Ortalık birbirine girdi.
Cumhurbaşkanı Erdoğan sert çıktı.
Beyaz Saray’dan anında açıklama geldi.
“Bir tür düzeltme...”
Ardından da Biden’ın bizzat Erdoğan’dan özür dileyişi...
LONDRA’YA BJK’lılarla uçtum. Başkan, 2’inci Başkan, yöneticiler, teknik ekip, futbolcularla...
Topçular genellikle uyudular. Haklılar. Sabah 7:30’da Sabiha Gökçen’de olmak için sabah erkenden “Karga kahvaltısını etmeden” 06’da falan kalkmak gerekiyordu.
Teknik direktör Sloven Bilic bilgisayar ekranından bir gün sonra oynayacakları rakip Tottenham’ın maçlarını izledi.

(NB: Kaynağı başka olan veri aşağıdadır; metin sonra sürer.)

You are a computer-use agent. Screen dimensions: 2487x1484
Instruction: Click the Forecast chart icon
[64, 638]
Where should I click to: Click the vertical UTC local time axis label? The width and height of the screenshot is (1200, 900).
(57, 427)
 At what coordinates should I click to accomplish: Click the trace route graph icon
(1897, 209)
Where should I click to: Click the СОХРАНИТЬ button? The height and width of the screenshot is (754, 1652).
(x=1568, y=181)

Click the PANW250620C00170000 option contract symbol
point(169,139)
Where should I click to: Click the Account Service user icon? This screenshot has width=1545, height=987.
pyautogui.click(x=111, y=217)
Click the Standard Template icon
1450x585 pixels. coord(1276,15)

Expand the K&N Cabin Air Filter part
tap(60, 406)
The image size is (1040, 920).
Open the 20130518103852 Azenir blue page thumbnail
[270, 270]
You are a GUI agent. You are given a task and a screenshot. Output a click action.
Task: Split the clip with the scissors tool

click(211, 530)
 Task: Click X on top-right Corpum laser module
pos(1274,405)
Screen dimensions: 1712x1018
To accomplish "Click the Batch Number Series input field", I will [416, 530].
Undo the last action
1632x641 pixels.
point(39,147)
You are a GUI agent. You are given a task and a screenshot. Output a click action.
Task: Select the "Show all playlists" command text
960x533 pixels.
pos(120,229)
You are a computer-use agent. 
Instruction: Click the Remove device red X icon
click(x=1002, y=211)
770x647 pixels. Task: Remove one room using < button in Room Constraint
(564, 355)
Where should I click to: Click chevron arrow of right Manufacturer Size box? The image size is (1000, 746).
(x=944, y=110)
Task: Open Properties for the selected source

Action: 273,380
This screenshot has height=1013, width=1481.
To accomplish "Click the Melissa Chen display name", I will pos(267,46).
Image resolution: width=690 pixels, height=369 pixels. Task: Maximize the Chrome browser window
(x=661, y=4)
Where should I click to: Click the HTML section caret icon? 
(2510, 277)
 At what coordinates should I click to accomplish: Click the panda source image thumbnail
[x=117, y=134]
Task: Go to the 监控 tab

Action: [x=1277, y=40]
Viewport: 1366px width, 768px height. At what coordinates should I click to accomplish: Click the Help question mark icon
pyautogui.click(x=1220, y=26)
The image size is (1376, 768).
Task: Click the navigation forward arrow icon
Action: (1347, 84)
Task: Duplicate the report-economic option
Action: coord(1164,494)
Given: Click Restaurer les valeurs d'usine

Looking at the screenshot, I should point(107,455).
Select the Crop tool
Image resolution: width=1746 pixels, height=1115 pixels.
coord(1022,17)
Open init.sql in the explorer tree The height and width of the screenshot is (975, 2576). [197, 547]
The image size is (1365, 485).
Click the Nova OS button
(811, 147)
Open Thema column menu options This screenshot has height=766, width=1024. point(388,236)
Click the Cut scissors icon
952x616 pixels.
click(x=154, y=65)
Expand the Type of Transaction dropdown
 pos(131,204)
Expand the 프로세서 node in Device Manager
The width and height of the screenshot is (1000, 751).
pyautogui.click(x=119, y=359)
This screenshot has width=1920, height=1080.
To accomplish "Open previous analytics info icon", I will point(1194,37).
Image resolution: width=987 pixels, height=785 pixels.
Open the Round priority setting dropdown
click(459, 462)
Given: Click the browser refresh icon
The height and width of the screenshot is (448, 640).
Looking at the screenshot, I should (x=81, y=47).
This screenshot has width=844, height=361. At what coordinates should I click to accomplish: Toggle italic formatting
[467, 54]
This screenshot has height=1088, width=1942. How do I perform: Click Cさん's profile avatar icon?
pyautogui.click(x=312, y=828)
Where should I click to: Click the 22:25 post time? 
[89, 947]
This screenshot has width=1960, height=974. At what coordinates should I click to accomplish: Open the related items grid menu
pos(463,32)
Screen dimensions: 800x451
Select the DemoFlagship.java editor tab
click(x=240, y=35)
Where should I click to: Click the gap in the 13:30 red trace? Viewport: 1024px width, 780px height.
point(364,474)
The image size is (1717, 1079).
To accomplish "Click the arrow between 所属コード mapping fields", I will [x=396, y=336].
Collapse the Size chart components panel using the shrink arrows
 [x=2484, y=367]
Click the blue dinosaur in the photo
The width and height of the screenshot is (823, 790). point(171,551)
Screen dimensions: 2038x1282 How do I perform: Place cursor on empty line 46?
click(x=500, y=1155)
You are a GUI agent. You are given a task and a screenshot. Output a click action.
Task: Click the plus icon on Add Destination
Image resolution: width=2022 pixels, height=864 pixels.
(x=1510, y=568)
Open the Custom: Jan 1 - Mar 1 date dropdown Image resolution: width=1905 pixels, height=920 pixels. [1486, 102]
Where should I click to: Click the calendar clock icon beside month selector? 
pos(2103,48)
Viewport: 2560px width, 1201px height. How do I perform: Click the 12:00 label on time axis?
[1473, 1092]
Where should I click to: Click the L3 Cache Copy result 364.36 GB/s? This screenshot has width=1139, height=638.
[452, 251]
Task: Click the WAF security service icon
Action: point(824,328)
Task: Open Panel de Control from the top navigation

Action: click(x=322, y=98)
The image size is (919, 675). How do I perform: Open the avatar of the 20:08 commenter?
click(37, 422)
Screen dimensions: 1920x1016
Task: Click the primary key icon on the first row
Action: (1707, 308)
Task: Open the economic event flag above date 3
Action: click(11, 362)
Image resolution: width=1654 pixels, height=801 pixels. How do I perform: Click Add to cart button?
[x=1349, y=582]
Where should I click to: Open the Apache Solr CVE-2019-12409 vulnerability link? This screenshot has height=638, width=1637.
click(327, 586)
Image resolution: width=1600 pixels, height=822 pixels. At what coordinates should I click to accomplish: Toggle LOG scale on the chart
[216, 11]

Yarım saat falan ancak kestirmiştir.
Başkan Fikret Orman için “gözünü hiç kapatmadı” diyebilirim.
Konuklarıyla ilgilendi. Arkadaşlarıyla lafladı. İki kızıyla sık sık konuştu, onlara sarıldı, birlikte fotoğraf çektirdi.
Maç öncesinin gerginliği vardı belki. Ama hissettirmedi. Neşeliydi.